Ma occorre pure notare che al termine “trascendente”, come è stato utilizzato in questo contesto, non vanno attribuite caratteristiche di stabilità e di rigidità che esso non possiede. Ciò che è trascendente in un certo periodo della storia della scienza può cessare di esserlo in una fase successiva dello sviluppo scientifico, poiché in tale storia si verificano in continuazione casi in cui questioni ipotetiche diventano questioni di fatto. Si può infine rilevare che il realista non è obbligato a sostenere che si possa “conoscere” un regno di entità trascendenti l’evidenza empirica; può invece limitarsi ad affermare che la dimensione empirica è resa intelligibile mediante la teorizzazione circa la natura del non-empirico e le sue relazioni con la dimensione dell’empiria.

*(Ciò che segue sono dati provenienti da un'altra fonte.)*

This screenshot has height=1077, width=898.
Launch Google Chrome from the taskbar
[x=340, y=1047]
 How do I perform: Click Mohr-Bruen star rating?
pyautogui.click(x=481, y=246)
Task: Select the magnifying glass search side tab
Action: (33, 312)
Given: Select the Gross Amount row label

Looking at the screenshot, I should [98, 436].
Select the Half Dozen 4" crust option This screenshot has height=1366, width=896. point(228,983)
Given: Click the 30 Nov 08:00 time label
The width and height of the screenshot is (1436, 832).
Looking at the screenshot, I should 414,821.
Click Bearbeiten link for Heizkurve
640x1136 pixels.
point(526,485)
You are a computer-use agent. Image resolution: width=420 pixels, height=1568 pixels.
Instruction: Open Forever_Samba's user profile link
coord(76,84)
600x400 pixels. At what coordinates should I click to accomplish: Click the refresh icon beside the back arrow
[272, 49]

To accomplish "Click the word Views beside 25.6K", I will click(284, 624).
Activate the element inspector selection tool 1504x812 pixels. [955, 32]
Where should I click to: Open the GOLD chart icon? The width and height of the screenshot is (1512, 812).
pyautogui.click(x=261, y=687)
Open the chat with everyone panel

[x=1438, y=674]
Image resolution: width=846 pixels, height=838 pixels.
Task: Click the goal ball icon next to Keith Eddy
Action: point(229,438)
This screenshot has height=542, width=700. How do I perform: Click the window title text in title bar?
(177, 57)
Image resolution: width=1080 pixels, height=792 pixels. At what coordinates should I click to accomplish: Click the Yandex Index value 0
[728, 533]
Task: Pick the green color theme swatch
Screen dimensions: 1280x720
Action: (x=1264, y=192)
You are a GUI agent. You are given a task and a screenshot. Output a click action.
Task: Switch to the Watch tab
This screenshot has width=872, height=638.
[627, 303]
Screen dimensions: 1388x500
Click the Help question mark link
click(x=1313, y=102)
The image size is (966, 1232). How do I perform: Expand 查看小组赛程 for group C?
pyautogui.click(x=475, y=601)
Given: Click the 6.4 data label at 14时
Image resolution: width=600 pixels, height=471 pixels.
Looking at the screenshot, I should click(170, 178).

Quali sono le conclusioni generali che si possono trarre dalle considerazioni sin qui svolte? In primo luogo, appare chiaro che esiste un senso minimale del termine “metafisica” cui risulta praticamente impossibile rinunciare, vale a dire quello secondo cui la metafisica incorpora la concezione più generale della realtà. Poiché nessun individuo può esimersi dall’avere alcune idee fondamentali circa il reale, neanche gli scienziati sono esenti da questa regola: al massimo si può riconoscere che alcuni di essi adottano una cornice metafisica implicita.
In secondo luogo, pare arduo negare che vi sia un rapporto di feed-back fra conoscenza scientifica e riflessione filosofica. Ciò accade perché l’indagine scientifica muove sempre da uno schema concettuale di carattere generale rispetto agli enti che costituiscono oggetto d’indagine. Ma tale schema concettuale è in buona parte formato proprio da elementi di carattere metafisico. A differenza di quanto si sosteneva in passato, tuttavia, tali elementi metafisici risultano tutt’altro che rigidi e immodificabili. Basti pensare al fatto che le concezioni metafisiche tradizionali dello spazio e del tempo sono state in effetti modificate, in quanto esse non erano più compatibili con i risultati conseguiti della scienza odierna. Sono quindi più che mai attuali le considerazioni di William James, secondo il quale le grandi teorie scientifiche e metafisiche del passato furono certamente strumenti adeguati per secoli, ma ciò non dovrebbe impedirci di capire che quei limiti sono stati oltrepassati dalla nostra esperienza.
Ciò significa riconoscere che teorie che in passato si ritenevano assolutamente vere si sono poi dimostrate vere soltanto in riferimento a ben determinati quadri concettuali. Ricondurre la metafisica entro i limiti della nostra esperienza, pertanto, non significa svalutarla, ma riconoscerne il carattere intrinsecamente dinamico.